An experienced Alpine Utah criminal defense lawyer knows the importance of working together with the defendant. The account of events a defendant might tell spontaneously could omit these and other elements that are both accurate and helpful. This is why defendants and their attorneys have to work together to develop a version of events that will best benefit the defense.
Even assuming that you want to tell the truth, you should talk to an experienced criminal defense attorney before talking to the police. In part, this is because the police may accidentally or purposefully distort the suspect’s statement at trial. Moreover, many suspects are too nervous and unaware of the law to tell the police an accurate story that will also benefit their defense. Remember that there are many ways to accurately recount a series of events; suspects are almost always better off talking to an experienced Alpine Utah criminal defense lawyer before talking to the police.

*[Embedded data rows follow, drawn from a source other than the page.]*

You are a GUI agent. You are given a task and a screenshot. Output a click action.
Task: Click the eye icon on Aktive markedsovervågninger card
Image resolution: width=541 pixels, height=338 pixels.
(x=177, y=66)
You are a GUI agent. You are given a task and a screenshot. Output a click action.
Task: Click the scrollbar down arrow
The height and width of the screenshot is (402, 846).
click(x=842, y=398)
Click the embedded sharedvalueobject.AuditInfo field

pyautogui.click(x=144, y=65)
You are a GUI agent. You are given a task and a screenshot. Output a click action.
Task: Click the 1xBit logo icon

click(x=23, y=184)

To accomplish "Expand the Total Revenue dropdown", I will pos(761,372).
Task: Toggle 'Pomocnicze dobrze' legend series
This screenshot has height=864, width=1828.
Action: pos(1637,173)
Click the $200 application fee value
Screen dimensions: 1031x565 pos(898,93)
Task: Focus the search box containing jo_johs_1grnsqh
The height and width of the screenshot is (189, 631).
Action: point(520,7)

To secure a conviction under a criminal statute, one element the government must prove is that the defendant performed a voluntary act that resulted in a social harm. The act must be voluntary because moral blameworthiness can be more accurately assessed when there is some degree of certainty that defendants have acted according to their own free will. Furthermore, if one of the goals of punishment is deterring unlawful conduct, then deterrence can be effective only to the extent that individuals make voluntary choices with respect to their conduct. Problems arise, however, when attempting to draw the line between voluntary and involuntary actions.
It is fair to say that the majority of actions are performed by individuals while in a conscious state and with full awareness of their actions. These actions are, by definition, voluntary. Therefore, the best approach for determining involuntary behavior is to focus on those actions that occur either in an unconscious state or without the actor’s prior awareness or control. Conduct performed during sudden seizures, blackouts or reflexes would likely fall into the category of involuntary conduct since such actions are not the result of the actor’s prior awareness or control and may even be surprising to the actor.

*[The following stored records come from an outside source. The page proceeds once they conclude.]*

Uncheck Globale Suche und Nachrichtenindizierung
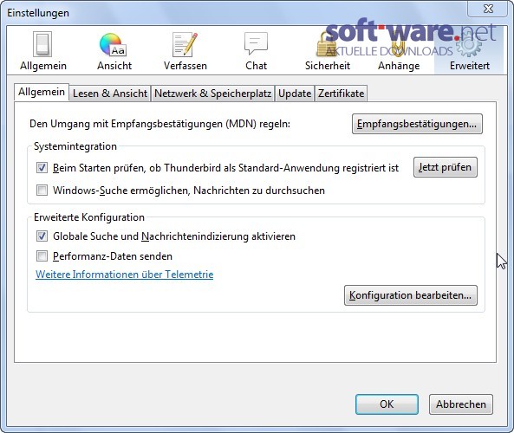 tap(42, 236)
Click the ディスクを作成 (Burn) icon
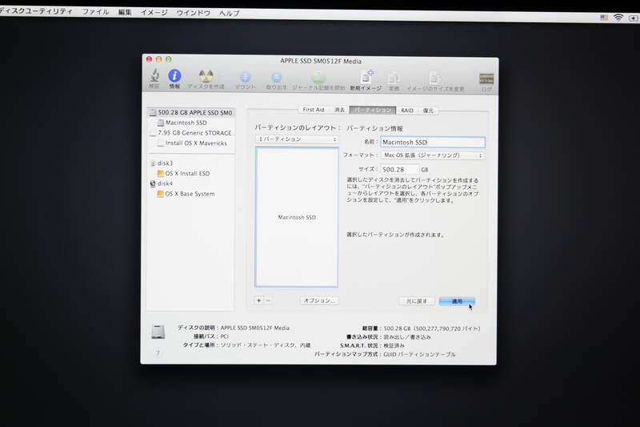The width and height of the screenshot is (640, 427). pos(206,78)
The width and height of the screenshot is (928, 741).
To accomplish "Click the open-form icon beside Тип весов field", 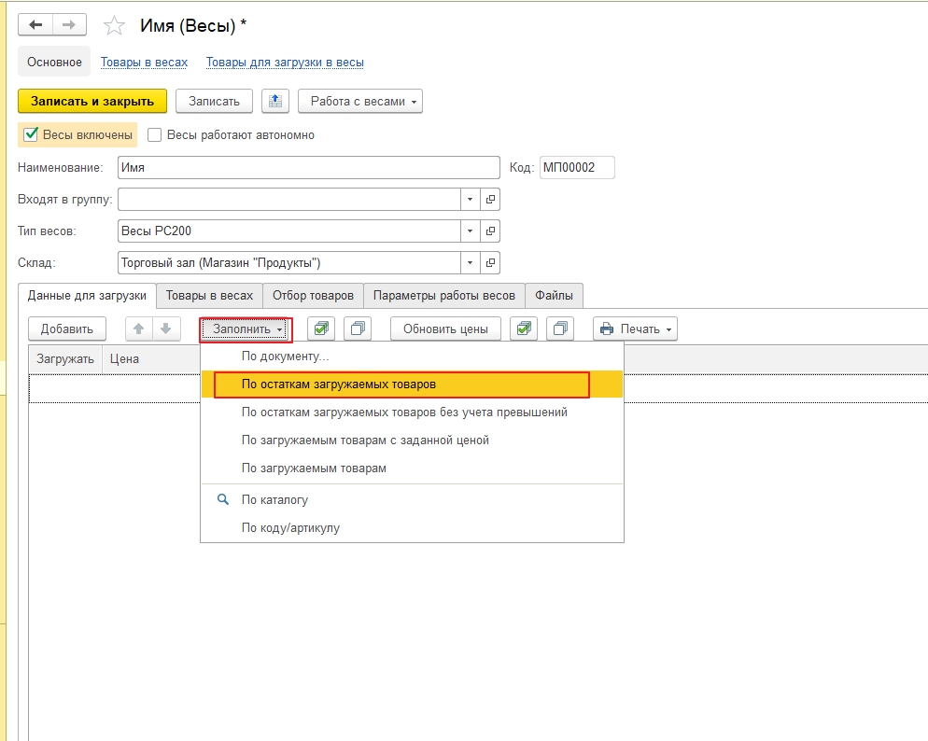I will [x=491, y=231].
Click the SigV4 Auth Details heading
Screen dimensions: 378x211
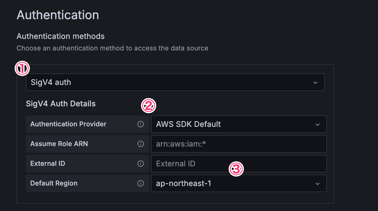pyautogui.click(x=61, y=104)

Closer cases arise when an individual has had repeated sleepwalking, seizure or blackout episodes. Under such circumstances, a strong argument may be made that these individuals are on notice that they could suddenly lapse into an unconscious state during which they might be incapable of controlling their conduct. To the extent that they fail to take steps to control the condition that leads to the involuntary conduct, then these individuals should be considered morally blameworthy for any resulting conduct.

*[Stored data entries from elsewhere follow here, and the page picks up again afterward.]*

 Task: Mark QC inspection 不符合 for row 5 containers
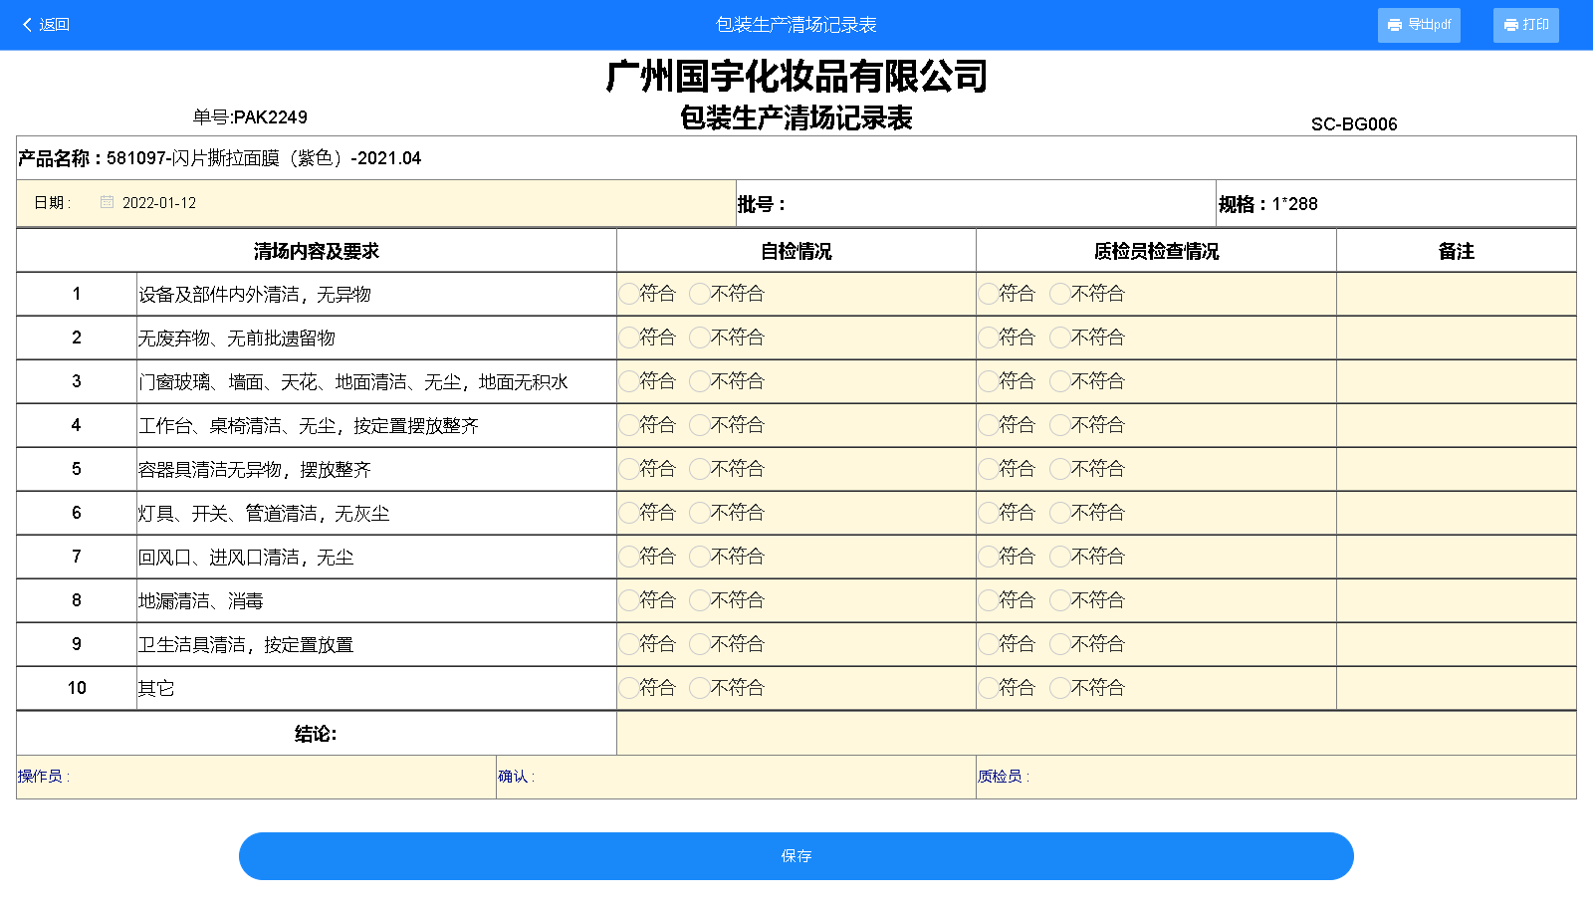point(1060,469)
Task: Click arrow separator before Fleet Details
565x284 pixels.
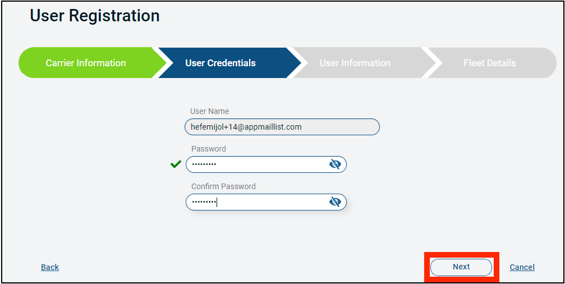Action: click(429, 63)
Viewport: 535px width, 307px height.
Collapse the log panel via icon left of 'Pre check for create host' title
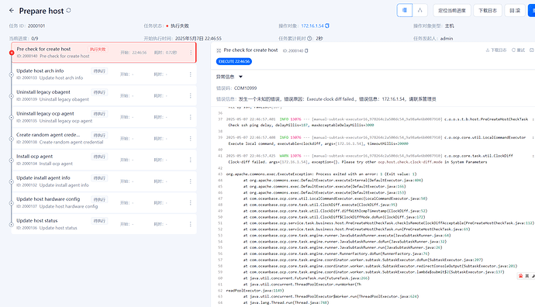pos(219,50)
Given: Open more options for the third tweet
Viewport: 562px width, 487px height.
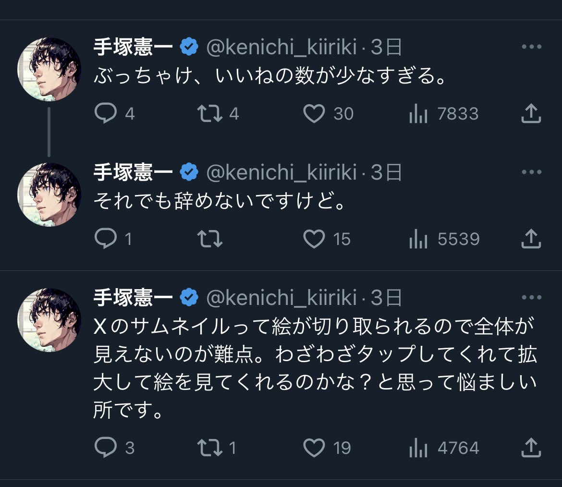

For purposes of criminal law, the voluntary act can take many forms. It can be a physical act, such as pointing a gun or taking another person’s property. It can also be a verbal act, such as an agreement between two parties to commit a crime or making a false statement under oath. The voluntary act can also be a failure to act when there is a legal duty to act, such as failing to provide food or other necessities of life to one’s child. To impose liability for a failure to act, the law must first impose a duty upon the individual to affirmatively act under certain circumstances. The legal duty may arise by virtue of statute (parental duty to support a child) or special relationship (doctor/patient, lifeguard/swimmer). A legal duty arises in these relationships because of the inherent dependency of one person upon another for health, safety or protection.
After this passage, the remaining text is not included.